→ Document section
This is ideal since you can reduce piracy (just cancel the account) without attacking consumers. Attacking media consumers for wanting to acquire your product is inherently counter productive even if it is done in the name of profit.
Remember folks, you cannot stop piracy, only adjust the proportion of people who choose to acquire media that way. This is a battle that is won more easily in the court of public opinion then in a legal court room.
If this wasn't the case then how would Wikipedia et al survive.
By Jimzello at 9:43 PM ON 10/01/09
I think the E-readers are still way too much money to consider them an alternative to paper books. How about we look at this market differently.
I don't get why Amazon didn't just raise unit price of each e-book to amortize the value of the kindle over time. Something like, get a Kindle for $100 and then the rest will be paid out over time, (which would be similar to how cell phones got to be so ubiquitous at first). With higher sales, larger economy of scale will lower production costs and drive down the price in the mid-term (while profits from both book royalties and hardware sales start pouring in). It works for video game companies, it would work better here. Take my advise Amazon, and in exchange I'll ask for the credit and a free Kindle.
By bufocalvin at 9:47 PM ON 10/01/09
Stewart, I'm happy to reassure you that the future (and the current situation) is nowhere near as bleak as you fear it may become.
Your Kindle can read books that aren't from Amazon, and that's a popular thing to do. There are tens of thousands of free books (and books for which you pay) that can be read on the Kindle that are not from Amazon.
For example, it can read txt files (just like mp3 files, they can not contain Digital Rights Management...DRM) without conversion.
It's also easy (and legal) to convert EPUB files to be read on the Kindle.
I'm surprised the experts you consulted couldn't give an answer to your questions. Of course, the situation could change in the future, but the current situation is pretty clear. I think they are commonly understood by Kindle users: there are several forums out there where you can ask questions like this.

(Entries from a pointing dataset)
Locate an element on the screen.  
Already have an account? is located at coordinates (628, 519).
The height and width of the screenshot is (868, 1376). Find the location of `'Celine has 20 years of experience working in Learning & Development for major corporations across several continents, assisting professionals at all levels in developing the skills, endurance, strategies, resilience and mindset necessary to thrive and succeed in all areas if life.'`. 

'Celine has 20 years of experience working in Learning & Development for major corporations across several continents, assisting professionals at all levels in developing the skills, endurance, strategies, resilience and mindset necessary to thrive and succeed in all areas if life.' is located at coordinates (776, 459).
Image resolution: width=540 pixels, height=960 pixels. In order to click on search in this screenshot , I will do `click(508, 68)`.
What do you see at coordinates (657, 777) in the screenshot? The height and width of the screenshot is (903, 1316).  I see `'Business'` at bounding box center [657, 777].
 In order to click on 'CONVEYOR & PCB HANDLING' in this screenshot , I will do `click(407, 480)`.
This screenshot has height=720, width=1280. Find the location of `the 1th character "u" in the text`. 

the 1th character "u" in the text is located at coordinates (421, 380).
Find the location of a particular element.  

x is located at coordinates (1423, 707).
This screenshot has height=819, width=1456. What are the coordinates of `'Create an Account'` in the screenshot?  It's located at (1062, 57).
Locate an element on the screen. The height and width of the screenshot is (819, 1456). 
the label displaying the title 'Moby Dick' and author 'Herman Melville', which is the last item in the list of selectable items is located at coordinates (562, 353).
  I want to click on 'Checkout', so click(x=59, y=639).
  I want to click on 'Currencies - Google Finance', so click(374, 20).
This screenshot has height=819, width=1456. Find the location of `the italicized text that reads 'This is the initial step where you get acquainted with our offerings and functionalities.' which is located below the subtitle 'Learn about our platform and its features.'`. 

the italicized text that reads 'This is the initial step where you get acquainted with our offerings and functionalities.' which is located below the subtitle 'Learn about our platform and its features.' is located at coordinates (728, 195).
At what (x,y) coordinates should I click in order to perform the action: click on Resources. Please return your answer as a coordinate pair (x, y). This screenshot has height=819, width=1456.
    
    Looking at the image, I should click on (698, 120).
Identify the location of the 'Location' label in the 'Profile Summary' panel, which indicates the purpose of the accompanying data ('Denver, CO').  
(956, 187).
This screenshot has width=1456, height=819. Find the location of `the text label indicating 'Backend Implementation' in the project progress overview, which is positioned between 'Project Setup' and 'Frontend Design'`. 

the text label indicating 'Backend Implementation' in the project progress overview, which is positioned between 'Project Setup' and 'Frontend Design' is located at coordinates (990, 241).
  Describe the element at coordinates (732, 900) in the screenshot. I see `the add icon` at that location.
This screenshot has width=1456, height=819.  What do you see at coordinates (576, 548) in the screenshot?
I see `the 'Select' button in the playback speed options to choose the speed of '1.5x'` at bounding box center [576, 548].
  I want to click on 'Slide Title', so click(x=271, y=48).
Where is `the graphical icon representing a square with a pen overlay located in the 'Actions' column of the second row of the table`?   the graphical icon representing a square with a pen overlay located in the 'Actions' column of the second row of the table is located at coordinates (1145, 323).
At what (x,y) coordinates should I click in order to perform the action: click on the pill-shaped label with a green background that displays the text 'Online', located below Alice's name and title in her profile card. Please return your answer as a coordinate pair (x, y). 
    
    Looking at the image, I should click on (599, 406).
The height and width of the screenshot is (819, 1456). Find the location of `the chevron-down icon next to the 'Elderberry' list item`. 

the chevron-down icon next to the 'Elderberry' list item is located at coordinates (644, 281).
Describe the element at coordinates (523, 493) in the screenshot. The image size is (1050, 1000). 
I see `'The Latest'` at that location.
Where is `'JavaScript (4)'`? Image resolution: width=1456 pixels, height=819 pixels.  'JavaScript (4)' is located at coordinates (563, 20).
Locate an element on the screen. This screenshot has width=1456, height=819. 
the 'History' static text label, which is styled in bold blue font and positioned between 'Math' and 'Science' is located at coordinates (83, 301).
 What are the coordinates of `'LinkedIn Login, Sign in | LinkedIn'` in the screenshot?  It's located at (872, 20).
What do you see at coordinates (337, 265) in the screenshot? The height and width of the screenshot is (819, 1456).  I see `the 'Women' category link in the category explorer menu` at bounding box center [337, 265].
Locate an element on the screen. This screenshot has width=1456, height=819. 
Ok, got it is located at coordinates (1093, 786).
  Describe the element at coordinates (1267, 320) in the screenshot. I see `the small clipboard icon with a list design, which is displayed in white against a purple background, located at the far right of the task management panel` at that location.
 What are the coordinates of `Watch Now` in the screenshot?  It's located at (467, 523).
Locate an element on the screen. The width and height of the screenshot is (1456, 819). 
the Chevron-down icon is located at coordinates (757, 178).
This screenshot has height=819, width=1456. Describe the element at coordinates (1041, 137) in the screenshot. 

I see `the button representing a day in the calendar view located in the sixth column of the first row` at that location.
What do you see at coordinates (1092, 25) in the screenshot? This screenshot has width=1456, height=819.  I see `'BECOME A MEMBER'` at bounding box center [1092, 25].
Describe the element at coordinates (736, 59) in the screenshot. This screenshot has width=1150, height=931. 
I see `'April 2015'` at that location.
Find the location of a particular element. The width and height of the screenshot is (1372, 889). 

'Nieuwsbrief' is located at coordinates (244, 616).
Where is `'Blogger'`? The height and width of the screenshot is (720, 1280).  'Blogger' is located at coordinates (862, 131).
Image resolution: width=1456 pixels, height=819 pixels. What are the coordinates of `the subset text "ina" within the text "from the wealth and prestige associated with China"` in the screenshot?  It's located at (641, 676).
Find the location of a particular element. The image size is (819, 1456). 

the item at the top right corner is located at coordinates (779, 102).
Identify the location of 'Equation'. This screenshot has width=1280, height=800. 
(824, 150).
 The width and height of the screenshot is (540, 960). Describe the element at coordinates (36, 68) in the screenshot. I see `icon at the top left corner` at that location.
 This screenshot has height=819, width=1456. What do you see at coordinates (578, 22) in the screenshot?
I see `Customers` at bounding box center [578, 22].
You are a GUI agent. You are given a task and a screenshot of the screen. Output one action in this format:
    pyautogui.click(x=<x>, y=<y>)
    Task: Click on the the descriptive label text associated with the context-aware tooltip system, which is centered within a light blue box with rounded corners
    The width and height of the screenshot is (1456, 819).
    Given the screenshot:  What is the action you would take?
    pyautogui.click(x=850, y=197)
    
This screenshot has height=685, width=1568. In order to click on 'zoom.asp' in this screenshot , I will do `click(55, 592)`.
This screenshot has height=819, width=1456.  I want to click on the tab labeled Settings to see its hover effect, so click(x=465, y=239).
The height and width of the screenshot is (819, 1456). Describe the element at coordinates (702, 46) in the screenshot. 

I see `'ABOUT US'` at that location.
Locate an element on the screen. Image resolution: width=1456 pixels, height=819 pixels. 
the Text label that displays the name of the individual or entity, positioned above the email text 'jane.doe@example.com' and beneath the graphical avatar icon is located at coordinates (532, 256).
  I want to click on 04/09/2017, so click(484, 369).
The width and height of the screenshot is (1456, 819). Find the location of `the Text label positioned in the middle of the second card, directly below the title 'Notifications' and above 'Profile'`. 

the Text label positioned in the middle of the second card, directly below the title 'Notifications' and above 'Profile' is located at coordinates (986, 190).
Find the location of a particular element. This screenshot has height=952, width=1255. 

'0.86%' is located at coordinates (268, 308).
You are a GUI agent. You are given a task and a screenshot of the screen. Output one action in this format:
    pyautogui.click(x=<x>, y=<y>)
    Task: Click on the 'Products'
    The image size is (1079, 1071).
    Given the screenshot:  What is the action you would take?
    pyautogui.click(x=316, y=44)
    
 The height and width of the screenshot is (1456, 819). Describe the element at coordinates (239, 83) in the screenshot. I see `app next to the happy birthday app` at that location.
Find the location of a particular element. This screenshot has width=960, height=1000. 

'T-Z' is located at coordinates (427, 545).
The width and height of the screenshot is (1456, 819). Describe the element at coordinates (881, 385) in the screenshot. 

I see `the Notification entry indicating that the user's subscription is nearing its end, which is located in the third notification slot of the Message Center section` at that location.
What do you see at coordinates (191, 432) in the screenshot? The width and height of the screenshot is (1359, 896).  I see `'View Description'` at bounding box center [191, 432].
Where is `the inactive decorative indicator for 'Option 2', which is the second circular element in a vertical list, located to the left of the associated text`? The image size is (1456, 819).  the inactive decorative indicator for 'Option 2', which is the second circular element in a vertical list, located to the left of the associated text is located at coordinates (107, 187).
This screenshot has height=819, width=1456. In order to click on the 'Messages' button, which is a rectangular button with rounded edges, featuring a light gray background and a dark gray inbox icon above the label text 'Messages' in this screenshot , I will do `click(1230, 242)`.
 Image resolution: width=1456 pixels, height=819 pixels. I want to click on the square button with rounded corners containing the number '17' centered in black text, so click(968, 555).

→ List of tasks
a – Echo the entries line for line, beginning at the line that contains "y). This screenshot has height=819, width=1456." and stopping after the line that contains "Looking at the image, I should click on (698, 120).".
b – Carry on the reader discussion about Kindles, e-books and piracy from the point where it stops.

→ Answers to the exercise
a –
At what (x,y) coordinates should I click in order to perform the action: click on Resources. Please return your answer as a coordinate pair (x, y). This screenshot has height=819, width=1456.
    
    Looking at the image, I should click on (698, 120).

b –
1. Can you loan e-books to a friend? If they are compatible file types and you have an appropriate license, you can give them to them (loaning isn't quite applicable here, unless you give them the e-reader). For example, if I read a .txt file of a public domain book, I could send it to someone with any of the device types you name, and that person could read it on that device.
2. If you upgrade to another reader, can you read your library on it? It will again, depend on the formats and the licenses. Currently, .azw, .azw1, and .tpz files (the proprietary ones from the Amazon store...the latter two are the same, with a different extension only being the result of the delivery method) could not legally be read on a device besides a Kindle, iPhone or iPod touch. That may change in the future.
I've also written about the use models of music and e-books...and the difference seems to me to be an argument that favors DRM for e-books over music. Music is typically consumed repeatedly, books are commonly consumed once...although some fans (or fen, if you prefer) do read the same book many times. So, a single time listening to a song is less likely to forestall a purchase than a single time reading a book. That doesn't mean that DRM is the right way to go, but it isn't an argument against it for e-books, in my opinion.
I'd be happy to point you towards more specific information, if you like. I've found that Kindle users tend to be friendly and helpful...a post on one of the forums alerted me to this blog entry, for example. :)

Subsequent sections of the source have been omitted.